Fig. 4: Adenine base editing of FXN GAA repeats in vitro.

a, Illustration of adenine base editing at GAA repeats (top) and schematic of the editing strategy (bottom). A smaller cartoon illustrates multiple binding opportunities for the Cas9-sgGAA complex at GAA repeats, with a magnified view showing a single binding event. b, Optimization of adenine base editing in HEK293T cells. Sequences below the bar plot indicate the NNNN PAM sequences compatible with sgGAA spacer.

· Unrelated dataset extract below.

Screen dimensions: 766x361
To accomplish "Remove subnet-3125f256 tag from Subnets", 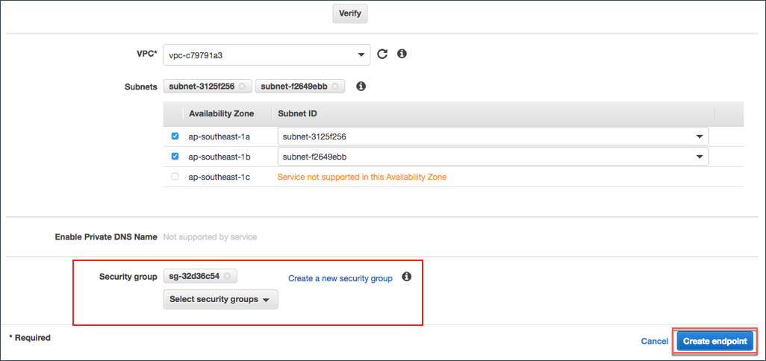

Data are mean ± s.d. of biological triplicates. c, Comparison of AGAA PAM-targeting ABE8e strategies in FXN-mESCs, evaluated across 30 (FXN-30GAA-mES) and 50 (FXN-60-GAA-mES) GAA repeats. Data are shown as mean ± s.d. of biological triplicates. d,e, CIRCLE-seq off-target hits in the human genome classified by the identity of the targeted region annotated with HOMER (d) and the number of mismatches with the sgGAA (e). f,g, Alternative target and off-target editing at CIRCLE-seq sites in HEK293T cells, confirmed by WGS (>0.5% editing) and classified based on the number (f) and the ___location (g) of mismatches relative to the sgGAA spacer. Horizontal lines in f mark median and quartiles calculated for all loci in a specific group. Editing for each locus is a mean of triplicates. Mean editing (%) in g represents base editing frequency across genomic sites meeting the specified mismatch criteria. Mismatch category A includes the five nucleotides proximal to PAM (positions 1–5), category B represents positions 6–10 and category C spans the last ten, PAM-distal nucleotides (positions 11–20) of the protospacer. A0–A5, B0–B5 and C0–C10 indicate the number of mismatches (0–5) between the sgGAA and a target site in categories A, B and C. Each square shows the number of loci with >0.5% editing in each mismatch subgroup. h, Editing frequencies at CIRCLE-seq sites with 0–4 mismatches between the sgGAA and a target site in HEK293T cells, measured by HTS. Each dot shows mean editing at a unique locus; diamonds indicate protein-coding sites. Data are mean ± s.d. of all loci in each category. Data in f–h represent biological triplicates. Illustration in a was created using BioRender.com. TSS, transcription start site; UTR, untranslated region.